═════ Data to use
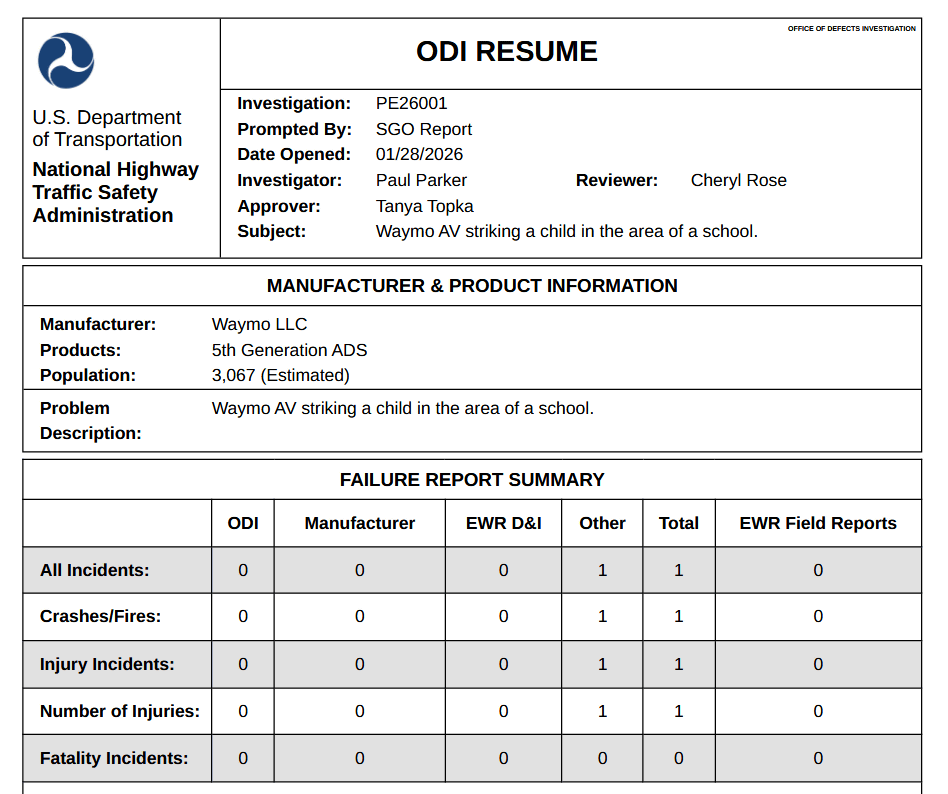Viewport: 948px width, 794px height.
Task: Click the Crashes/Fires row label
Action: coord(100,616)
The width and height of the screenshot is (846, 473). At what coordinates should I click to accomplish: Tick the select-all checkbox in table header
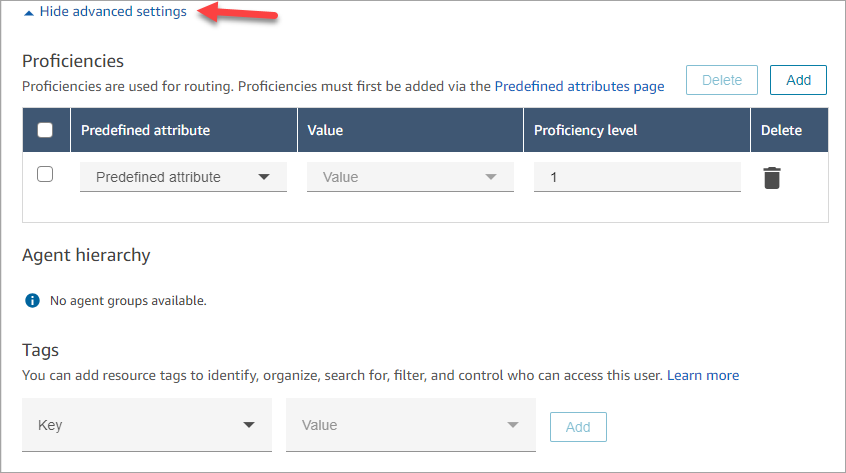click(45, 130)
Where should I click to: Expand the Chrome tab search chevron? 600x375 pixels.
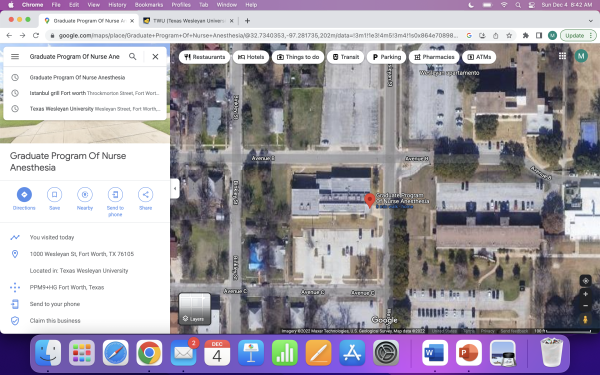coord(590,21)
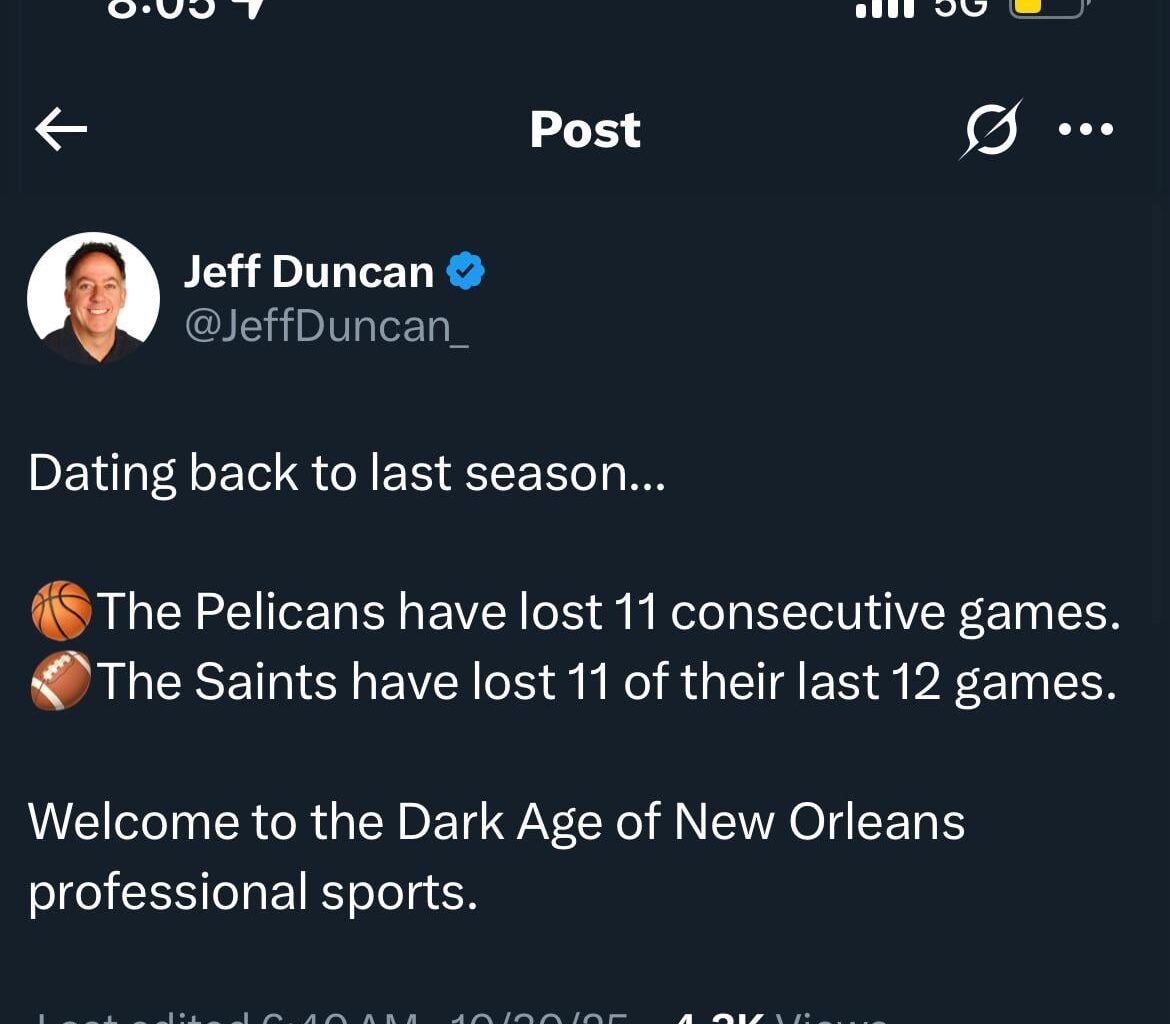This screenshot has width=1170, height=1024.
Task: Select the Pelicans 11 consecutive losses line
Action: pos(606,611)
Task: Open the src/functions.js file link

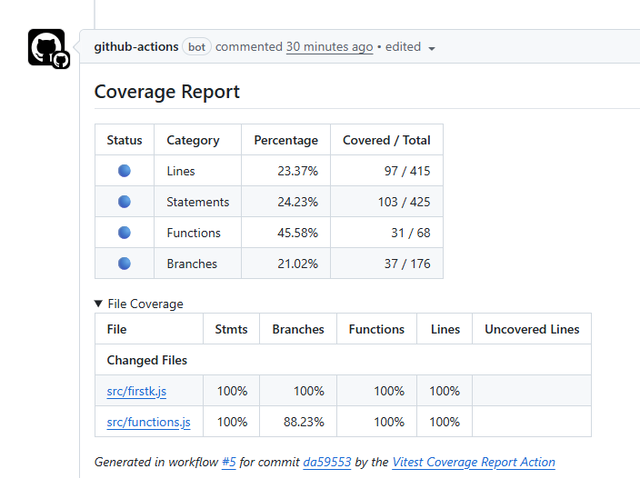Action: [x=148, y=422]
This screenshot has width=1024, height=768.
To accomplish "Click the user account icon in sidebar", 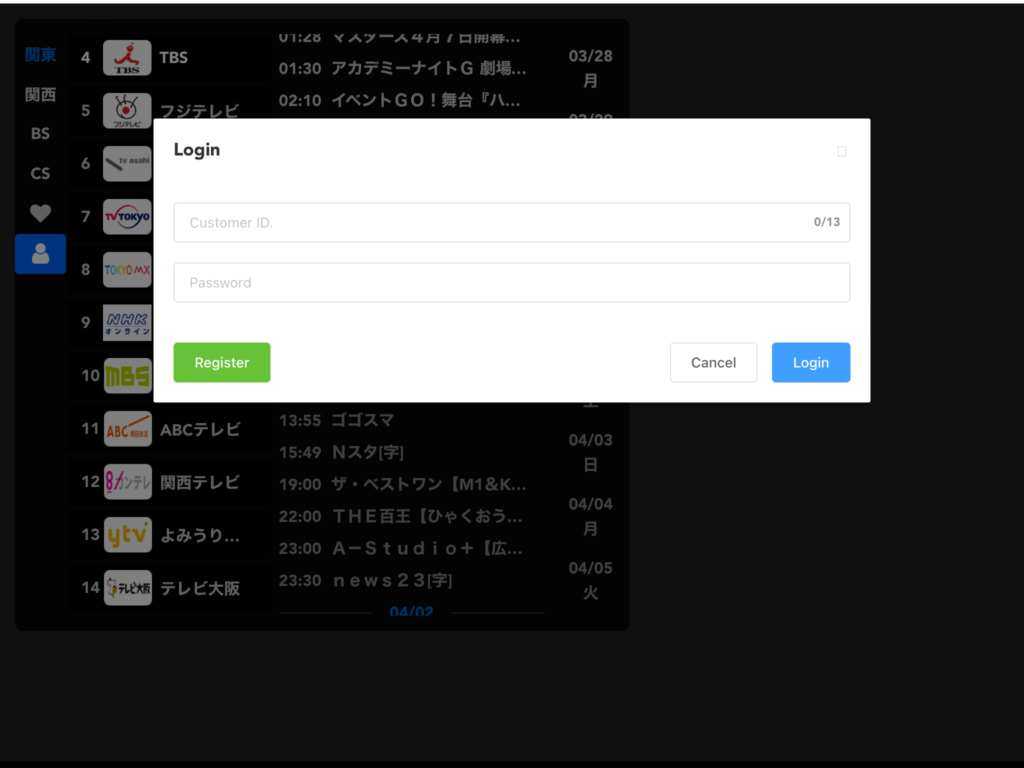I will pyautogui.click(x=40, y=254).
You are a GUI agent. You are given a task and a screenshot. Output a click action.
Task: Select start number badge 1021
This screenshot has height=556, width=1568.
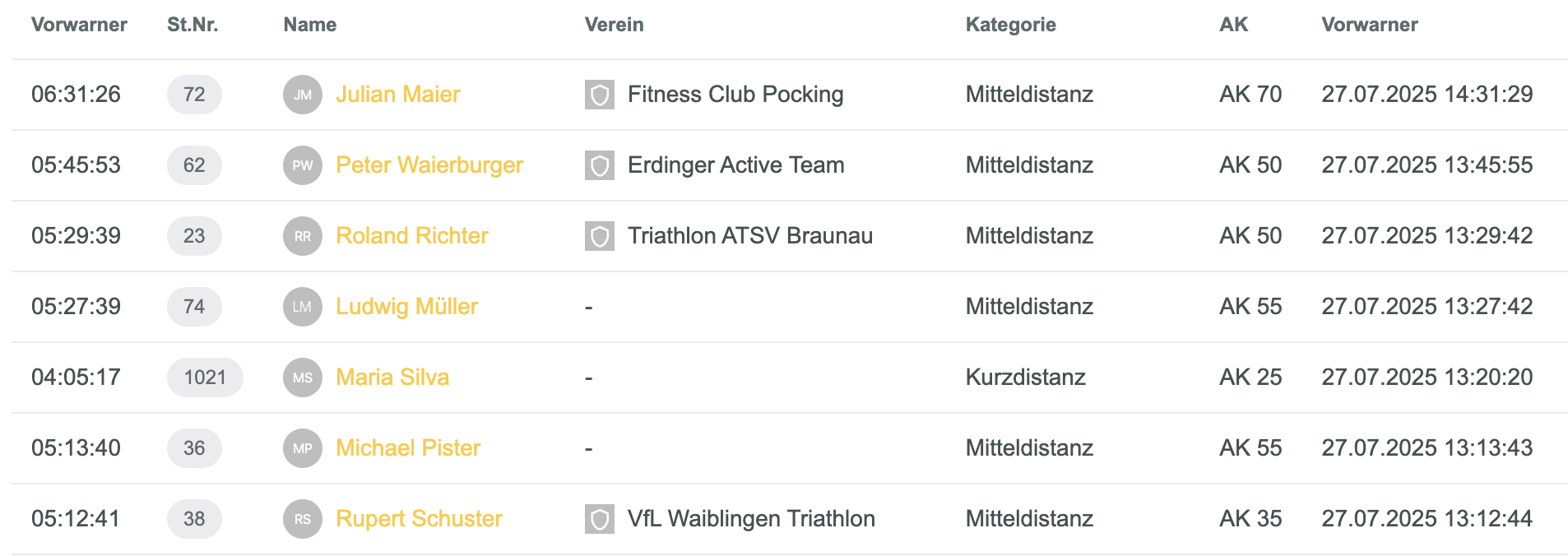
══════════
- Directions for this task: Lines from the one containing "You are a GUI" through the end of the material above must be reproduced exactly; pictures must not be.

- Result of this exercise:
You are a GUI agent. You are given a task and a screenshot. Output a click action.
Task: Select start number badge 1021
This screenshot has height=556, width=1568.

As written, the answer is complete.